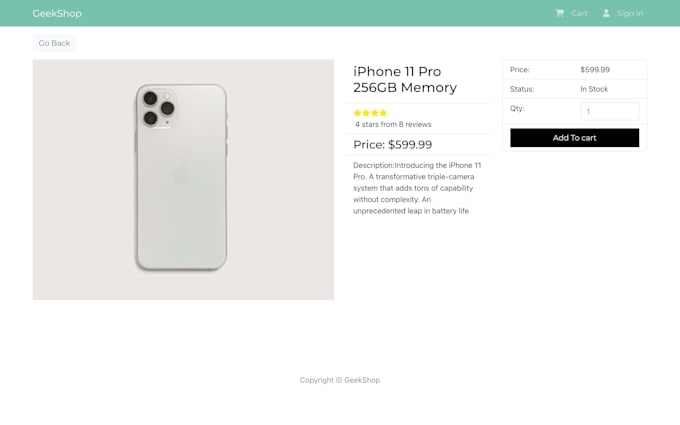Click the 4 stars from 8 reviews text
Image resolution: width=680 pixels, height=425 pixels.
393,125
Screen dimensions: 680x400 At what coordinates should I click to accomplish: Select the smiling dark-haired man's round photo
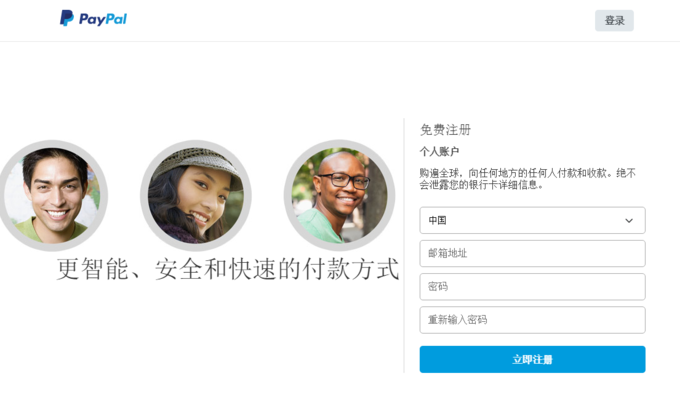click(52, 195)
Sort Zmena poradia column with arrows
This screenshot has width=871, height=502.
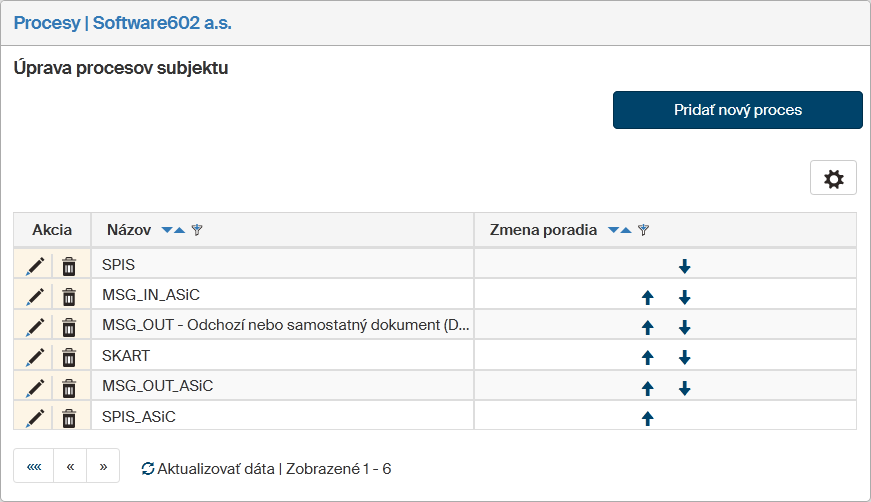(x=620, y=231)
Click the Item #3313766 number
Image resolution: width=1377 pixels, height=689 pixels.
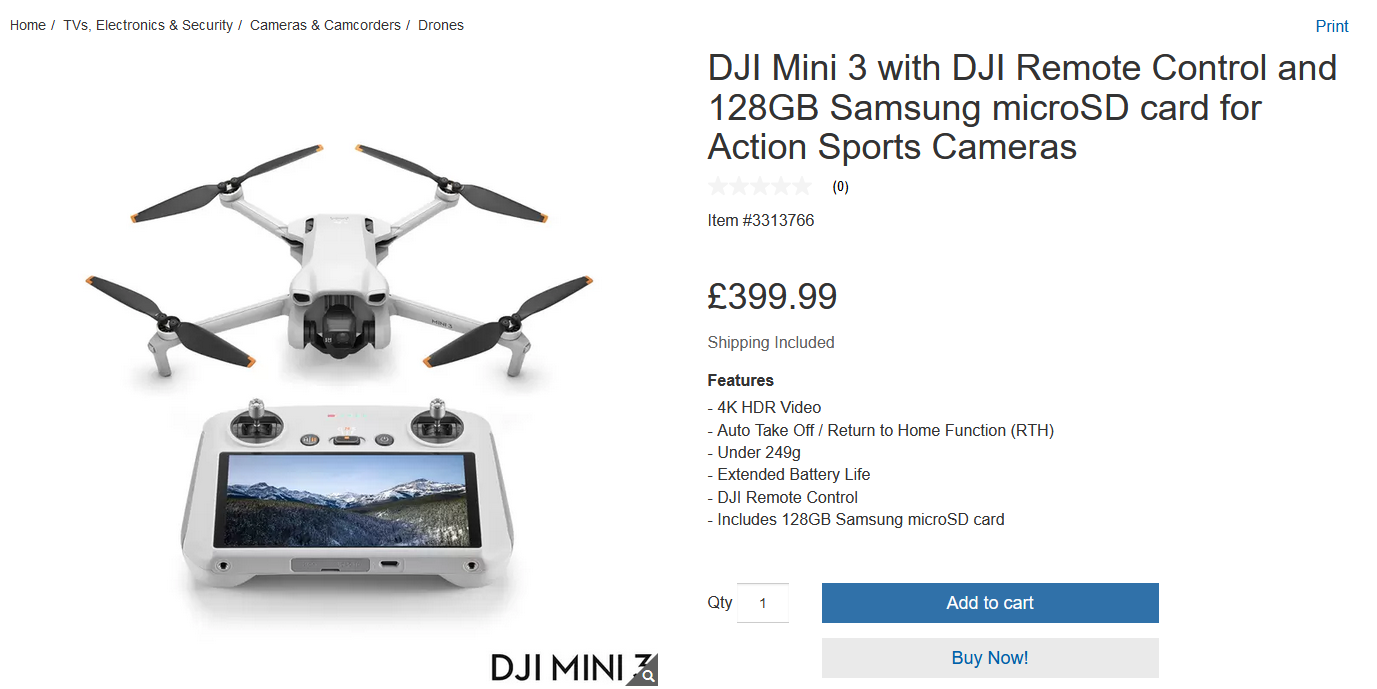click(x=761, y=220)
• • •
Task to complete: Could you copy out all the entries above word for word, leaving out the pictures?

Task output:
Click the 4 stars from 8 reviews text
Image resolution: width=680 pixels, height=425 pixels.
393,125
Screen dimensions: 680x400 At what coordinates should I click to accomplish: Select the smiling dark-haired man's round photo
click(52, 195)
Sort Zmena poradia column with arrows
This screenshot has width=871, height=502.
(x=620, y=231)
Click the Item #3313766 number
Image resolution: width=1377 pixels, height=689 pixels.
click(x=761, y=220)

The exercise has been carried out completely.